Department of Biomedical Engineering, Kyung Hee University, Yongin, Republic of Korea.
Department of Computer Science and Engineering, Soonchunhyang University, Asan, Republic of Korea.
Sci Rep. 2022 May 3;12(1):7141. doi: 10.1038/s41598-022-11265-x.
Photoplethysmography imaging (PPGI) sensors have attracted a significant amount of attention as they enable the remote monitoring of heart rates (HRs) and thus do not require any additional devices to be worn on fingers or wrists. In this study, we mounted PPGI sensors on a robot for active and autonomous HR (R-AAH) estimation. We proposed an algorithm that provides accurate HR estimation, which can be performed in real time using vision and robot manipulation algorithms. By simplifying the extraction of facial skin images using saturation (S) values in the HSV color space, and selecting pixels based on the most frequent S value within the face image, we achieved a reliable HR assessment. The results of the proposed algorithm using the R-AAH method were evaluated by rigorous comparison with the results of existing algorithms on the UBFC-RPPG dataset (n = 42). The proposed algorithm yielded an average absolute error (AAE) of 0.71 beats per minute (bpm). The developed algorithm is simple, with a processing time of less than 1 s (275 ms for an 8-s window). The algorithm was further validated on our own dataset (BAMI-RPPG dataset [n = 14]) with an AAE of 0.82 bpm.
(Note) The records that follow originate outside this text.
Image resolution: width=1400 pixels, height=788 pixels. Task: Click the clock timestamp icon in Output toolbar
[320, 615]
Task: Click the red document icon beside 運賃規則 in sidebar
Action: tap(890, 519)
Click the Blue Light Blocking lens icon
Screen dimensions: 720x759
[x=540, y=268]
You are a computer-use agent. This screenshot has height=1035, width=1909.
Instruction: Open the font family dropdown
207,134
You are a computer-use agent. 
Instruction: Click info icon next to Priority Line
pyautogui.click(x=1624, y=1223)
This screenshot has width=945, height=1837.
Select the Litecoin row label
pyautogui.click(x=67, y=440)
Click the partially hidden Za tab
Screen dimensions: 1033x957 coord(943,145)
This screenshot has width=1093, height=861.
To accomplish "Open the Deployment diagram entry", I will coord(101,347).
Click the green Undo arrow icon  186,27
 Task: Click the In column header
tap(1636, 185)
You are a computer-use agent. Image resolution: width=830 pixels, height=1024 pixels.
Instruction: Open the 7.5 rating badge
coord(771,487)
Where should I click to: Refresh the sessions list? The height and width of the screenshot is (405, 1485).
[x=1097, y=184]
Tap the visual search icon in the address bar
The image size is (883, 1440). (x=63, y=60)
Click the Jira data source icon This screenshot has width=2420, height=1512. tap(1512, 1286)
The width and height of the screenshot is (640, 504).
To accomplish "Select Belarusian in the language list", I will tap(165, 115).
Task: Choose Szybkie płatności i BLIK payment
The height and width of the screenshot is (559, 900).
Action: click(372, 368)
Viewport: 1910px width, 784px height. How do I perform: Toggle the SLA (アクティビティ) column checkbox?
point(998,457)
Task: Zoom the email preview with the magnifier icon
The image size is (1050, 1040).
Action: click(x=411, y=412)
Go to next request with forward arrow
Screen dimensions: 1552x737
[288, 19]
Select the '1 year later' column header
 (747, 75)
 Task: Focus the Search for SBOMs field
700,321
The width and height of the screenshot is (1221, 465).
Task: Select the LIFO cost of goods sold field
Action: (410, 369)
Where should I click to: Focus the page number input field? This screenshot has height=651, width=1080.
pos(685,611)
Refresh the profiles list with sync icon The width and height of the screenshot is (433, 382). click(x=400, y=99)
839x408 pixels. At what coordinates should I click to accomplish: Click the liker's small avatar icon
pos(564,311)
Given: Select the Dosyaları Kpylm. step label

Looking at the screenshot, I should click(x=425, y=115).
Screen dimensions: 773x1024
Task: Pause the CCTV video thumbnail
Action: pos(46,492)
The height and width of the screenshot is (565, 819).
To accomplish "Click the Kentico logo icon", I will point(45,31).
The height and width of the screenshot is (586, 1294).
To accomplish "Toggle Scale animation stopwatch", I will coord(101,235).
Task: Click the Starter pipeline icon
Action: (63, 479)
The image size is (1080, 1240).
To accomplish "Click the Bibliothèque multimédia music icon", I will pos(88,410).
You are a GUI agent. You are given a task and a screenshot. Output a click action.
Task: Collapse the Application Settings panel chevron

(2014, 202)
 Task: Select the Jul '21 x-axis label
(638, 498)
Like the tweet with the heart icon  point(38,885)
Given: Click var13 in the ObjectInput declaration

光电容积脉搏波成像(PPGI)传感器因其能够远程监测心率(HRs)而受到广泛关注,因此不需要在手指或手腕上佩戴任何额外的设备。在这项研究中,我们在机器人上安装了 PPGI 传感器,用于主动和自主 HR(R-AAH)估计。我们提出了一种算法,可以提供准确的 HR 估计,该算法可以使用视觉和机器人操作算法实时执行。通过简化 HSV 颜色空间中饱和度(S)值对面部皮肤图像的提取,并根据面部图像中最常见的 S 值选择像素,我们实现了可靠的 HR 评估。通过与 UBFC-RPPG 数据集(n=42)上现有算法的结果进行严格比较,评估了使用 R-AAH 方法的建议算法的结果。所提出的算法的平均绝对误差(AAE)为 0.71 次/分钟(bpm)。所开发的算法简单,处理时间小于 1 秒(8 秒窗口为 275 毫秒)。该算法在我们自己的数据集(BAMI-RPPG 数据集[n=14])上进一步得到验证,AAE 为 0.82 bpm。